§ **REQUIREMENT**: Say whether each statement agrees with the forum thread about the blind goat, answering yes or no and quoting the words from the thread that decide it. 1. Keller is a 10 week old wether. 2. Keller and Warf have already been put in the same pen. 3. The saanen was blind for about 8 weeks.

§ **DOCUMENT EXTRACT**:

────────────────────────────────────────

# Meet Keller!



## SpruceCreek (Mar 27, 2013)

I don't know if any of you have experience with blind or semi blind boer goats, or any goats for that matter. This is Keller, he is a 10 week old wether that I am hoping to make friends with my buck, Warf. 

Any advice on how best to keep Keller safe?


----------



## 20kidsonhill (Feb 28, 2011)

what is he blind from? If he has cloudy eyes from pink eye that can be treated.


----------



## SpruceCreek (Mar 27, 2013)

The vet that came out for shots and worming for the breeder said they believe it is congenital.


----------



## HoosierShadow (Apr 20, 2010)

awwww so sad, what a pretty boy. I have no experience, but I hope the best for him. I'd think lots of socializing, and getting him used to the pen as well would help him.


----------



## lazykranch (Dec 18, 2012)

Ok never knew a blind goat but have dealt with blind foals. We put blankets or padding around there pen & give them a safe playmate. Usually there mother. The playmate wears a bell so he can find her. I guess if his blindness wont pass to your adult buck I would start getting them adapting to each other. Any aggression should not be tolerated. Safety first.


----------



## SpruceCreek (Mar 27, 2013)

Thanks for your input. Keller and Warf are doing well together through the fence, we haven't attempted the same pen yet as Warf is obviously MUCH larger. I will have to get him a bell, though I think he won't like it.  He can be opinionated at times.

I do think it is a shame that Keller is blind, his form is really quite nice, in my opinion


----------



## Dani-1995 (Mar 11, 2011)

Awwwww poor little guy. He sure is cute


----------



## BCG (Jun 30, 2012)

I had a saanen go blind temporarily for about 8 weeks from extremely bad pink eye. She did fine in a 12x12 pen once I showed her where everything was. I had to elevate her water bucket and feeder as she was scared to put her head down to low. Not sure why, but that was the case. Anyway, just make sure there are no twigs or anything they can poke themselves with and they figure out their surroundings pretty quick.


----------

────────────────────────────────────────

§ **SOURCE MATERIAL**:
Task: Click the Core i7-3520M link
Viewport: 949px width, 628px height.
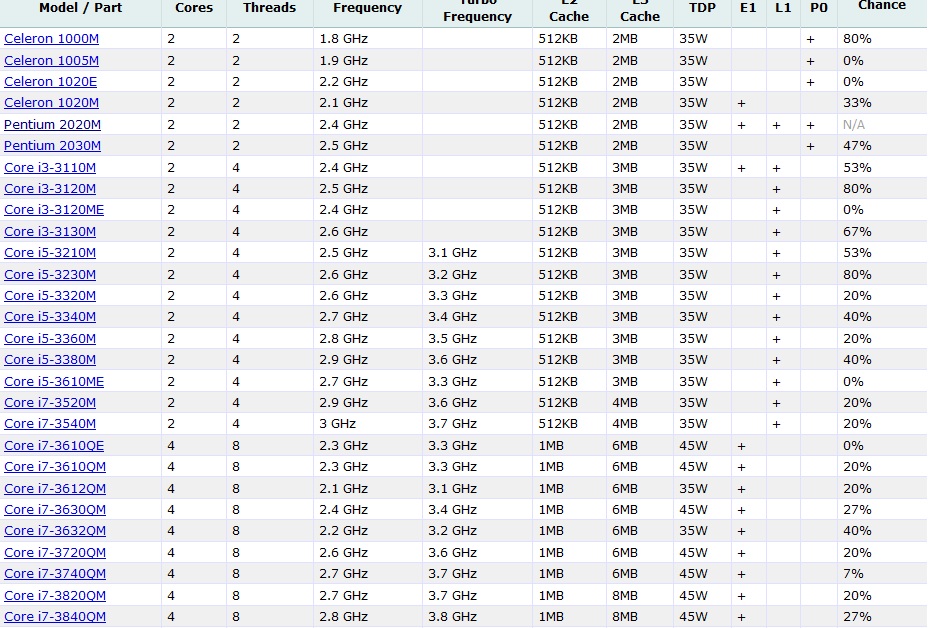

────────────────────────────────────────

§ **TASK RESULT**:
1. Yes: "he is a 10 week old wether"
2. No: "we haven't attempted the same pen yet"
3. Yes: "blind temporarily for about 8 weeks"